There were so many world events grabbing our attention recently that most ignored the drama accompanying the transfer of power in the Gambia. A former English colony, the Gambia is a sliver that occupies both sides of the Gambia river in the middle of Senegal, a former French colony, in West Africa. Briefly, President Yahya Jammeh lost his re-election in December 2016 after 22 years in office. He initially agreed to hand over power to the winner, Adama Barrow, but changed his mind and began questioning the result.

Barrow withdrew to Dakar, capital of Senegal, and was sworn in there by the president of the Gambian Bar Association in the nation’s embassy. The regional bloc, the Economic Community of West African States (Ecowas) meanwhile swung into action, sent in troops to the Gambia to maintain law and order, and began negotiating with Jammeh. Finally, a deal was reached which allowed him to exit to Equatorial Guinea and Barrow took charge early this year.

Many Gambians objected to the deal with Jammeh which they believed allowed him to keep his ill-gotten wealth and provided him immunity from prosecution. However, what is unusual about the whole affair is that it showed a regional solution to a problem that in other parts of Africa has led to prolonged civil wars. Moreover, it shows the clout of Ecowas, initially an economic group, now extending its influence in non-economic areas too. Formed in 1975, the group began with trade and economic cooperation as its objectives, although regional integration was one of its goals.
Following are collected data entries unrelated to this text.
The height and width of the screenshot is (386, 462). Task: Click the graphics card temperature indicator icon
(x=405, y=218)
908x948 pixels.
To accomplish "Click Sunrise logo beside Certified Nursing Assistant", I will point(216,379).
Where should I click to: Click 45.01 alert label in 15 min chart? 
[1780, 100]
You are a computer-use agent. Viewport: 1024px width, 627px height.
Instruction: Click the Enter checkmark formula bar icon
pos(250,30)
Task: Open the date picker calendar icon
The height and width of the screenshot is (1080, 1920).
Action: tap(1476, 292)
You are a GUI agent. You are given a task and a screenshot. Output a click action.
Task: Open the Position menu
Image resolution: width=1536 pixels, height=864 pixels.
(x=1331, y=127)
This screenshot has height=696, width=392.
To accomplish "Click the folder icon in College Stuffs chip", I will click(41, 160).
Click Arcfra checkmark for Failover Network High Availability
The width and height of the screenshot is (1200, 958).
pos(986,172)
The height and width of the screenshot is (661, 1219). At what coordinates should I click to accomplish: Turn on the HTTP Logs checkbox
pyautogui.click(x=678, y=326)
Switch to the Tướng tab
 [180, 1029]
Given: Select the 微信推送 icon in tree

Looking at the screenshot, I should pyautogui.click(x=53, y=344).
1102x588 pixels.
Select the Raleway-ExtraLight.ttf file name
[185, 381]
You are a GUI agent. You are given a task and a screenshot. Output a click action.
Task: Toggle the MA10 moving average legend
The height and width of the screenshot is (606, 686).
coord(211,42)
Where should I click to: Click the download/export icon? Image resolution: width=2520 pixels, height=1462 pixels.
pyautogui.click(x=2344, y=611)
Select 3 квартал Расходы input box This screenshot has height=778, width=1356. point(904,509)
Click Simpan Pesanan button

History provides few examples of regional groups enforcing their mandate on a recalcitrant member state. Ecowas’s previous messy efforts were in 1990 in Liberia and then again in Sierra Leone in 1997. It seems to be gradually perfecting this role.

At a time when the EU is showing instability, this other regional group is providing examples of what it takes to cooperate. Much like the EU, it has a parliament, allows free movement of people, and the right of residence for its people in any member country. This, when hardly two decades ago, member states were expelling immigrants from neighbours as causing damage to their countries.

Ecowas is also working towards a currency union and here should take some caution from the EU. Like the EU membership, there is a wide range of economies in this group. The GDP of the largest, Nigeria, is more than three times all the others put together. The Euro Zone is facing problems dealing with a currency union when strong and weak economies share a common currency. (French West Africa has shared a currency that predates the formation of Ecowas.)

Among its founding principles are terms such as “interdependence of member states”, “regional stability”, and “consolidation of a democratic system of governance in member states”. This is very different from the standard phraseology of non-interference in member states. It must be these guidelines that allowed Ecowas to send troops into the Gambia and ensure that the results of the election were honoured. And that it was done without spilling any blood is unusual, not just for Africa but for anywhere. Perhaps the movers of Saarc will study the Ecowas model and see if there are any lessons to be learned.